08: Coding Style and Wrangling II

Reading and resources
Coding Style
Wranging II
A graphing tip
Writing custom functions

This web page is available as a PDF file

Reading and resources

I’ve spread the reading assignments and related resources throughout these notes.

Coding Style

Good code not only runs error-free but is easy to read, too. The Tidyverse style guide has good recommendations on writing functional and readable code. I expect you to follow the conventions used in the style guide.

Coding style: files

Chapter 1 of the style guide covers names and the structure of your file. Start organizing your code into sections. I tend to use the following sections for most of my R scripts.

Load libraries
Make global variables used through the script.
- file_path <- "data/" is a good example.
Custom functions. You will learn to write functions below.
Data import
Data wrangling
Main analysis (if needed)
Graphing

If you are writing a script that is not using markdown (files that are nothing but R code, and have a .R extension), the Code > Insert Section... from the menu inserts the nice section dividers shown in section 1.2 of the style guide. I am writing this in a notebook so that option is not available.

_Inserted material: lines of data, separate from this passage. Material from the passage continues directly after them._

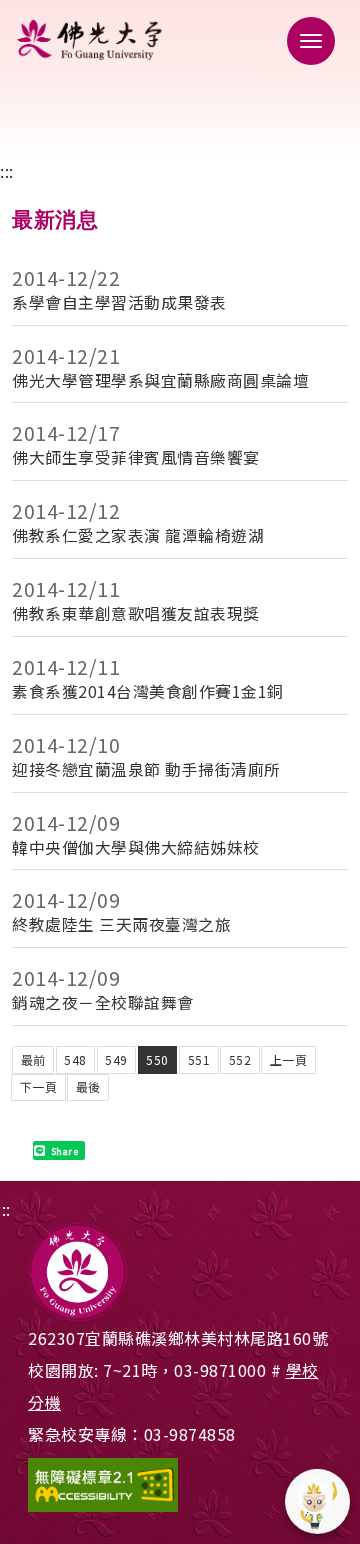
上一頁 (289, 1059)
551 (199, 1059)
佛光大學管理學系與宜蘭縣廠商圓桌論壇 (160, 380)
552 (240, 1059)
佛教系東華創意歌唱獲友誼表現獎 (136, 613)
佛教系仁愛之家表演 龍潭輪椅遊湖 (138, 535)
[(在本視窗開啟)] (180, 39)
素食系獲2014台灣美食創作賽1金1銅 (148, 691)
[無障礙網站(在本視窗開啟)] (180, 1485)
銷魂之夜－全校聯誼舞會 (103, 1002)
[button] (305, 40)
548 (75, 1059)
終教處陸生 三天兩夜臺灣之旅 (121, 924)
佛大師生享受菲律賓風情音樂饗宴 (136, 457)
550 (157, 1059)
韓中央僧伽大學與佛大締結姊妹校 (136, 847)
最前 (33, 1059)
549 (116, 1059)
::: (7, 171)
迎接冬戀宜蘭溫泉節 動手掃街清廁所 (146, 769)
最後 (88, 1086)
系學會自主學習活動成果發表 (119, 302)
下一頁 (39, 1086)
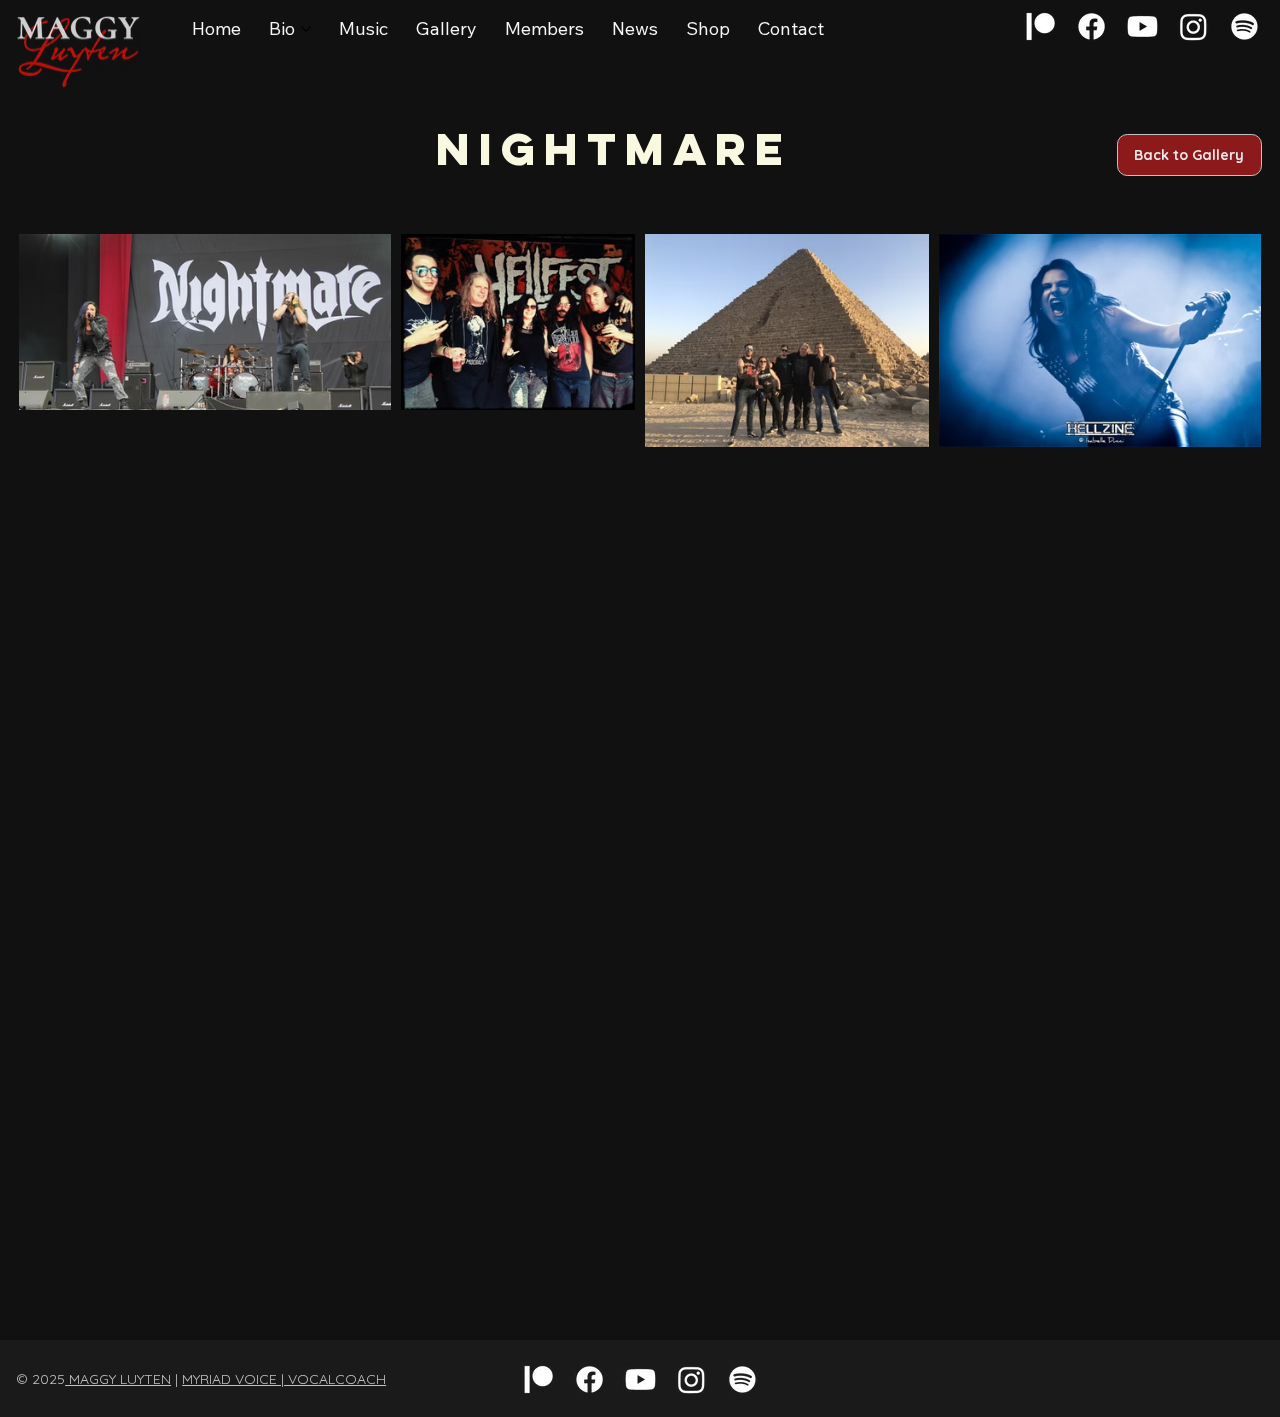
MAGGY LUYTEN (118, 1379)
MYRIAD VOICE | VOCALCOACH (284, 1379)
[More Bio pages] (306, 29)
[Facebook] (1091, 26)
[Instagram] (1193, 26)
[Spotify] (1244, 26)
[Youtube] (1142, 26)
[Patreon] (1040, 26)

The section divider shown in the style guide begins with a #, which creates a header line in markdown format. If you used that divider, it would create a big bold line, which you wouldn’t want in your notebook. You can mimic a section divider by using *** followed by a #### header, like that shown here. *** draws a rule across the page, followed by a small header.

***
#### Load libraries

A good reason to use section dividers is that you can use them for "code folding. You can show and hide sections separated by the dividers by clicking on small triangles between the line number and the # of the section divider¹. Hiding code you are not working on makes it much easier to navigate around your file. Here is an example.

Load libraries

library(tidyverse)
library(smatr)

Global variables

file_path <- "data/"

Functions

sex_change <- function(x) {
  ifelse(x == "f", "female", "male")
}

This image shows the unfolded code. Notice the small triangles next to the line numbers point downward, indicating unfolded code.

Unfolded code.

This image shows the first two sections folded. The triangle points to the right, indicating folded code. You click on the triangle or click on the two-headed arrow icon adjacent to your divider title to expand and view the code. You can also choose options from the Edit > Folding > menu.

Unfolded code.

Unfolded code might not be an issue now but as your scripts grow longer, folded code is very nice. I encourage you to give it a try. When you write code outside of notebooks, use the section dividers provided by RStudio.

Coding style: syntax

Chapter 2 covers the format of your code. Focus especially on object names, spacing, and the use of indents. The proper use of spaces and indents is one of the easist ways of improving the readability of your code. Consider these two examples. The first is hard to read and hard to find mistakes. In fact, can you find the mistake?

data(iris)
ggplot(data=iris,aes(x=Petal.Length,y=Sepal.Length))+geom_point(aes(color=Species,shape=Species)+
geom_smooth(aes(color=Species))

Here is the same code, nicely formatted, and with the missing parenthesis mistake fixed.

ggplot(data = iris,
       aes(x = Petal.Length,
           y = Sepal.Length)) +
  geom_point(aes(color = Species,
                 shape = Species)) +
  geom_smooth(aes(color = Species))

## `geom_smooth()` using method = 'loess' and formula 'y ~ x'

The code and the logic of the code is much easier to read. Notice that I pressed the enter key after every comma, I have spaces around the equal signs, and that the + ends each line before I add another geom. Every time I pressed the Enter key, RStudio automatically indented the lines.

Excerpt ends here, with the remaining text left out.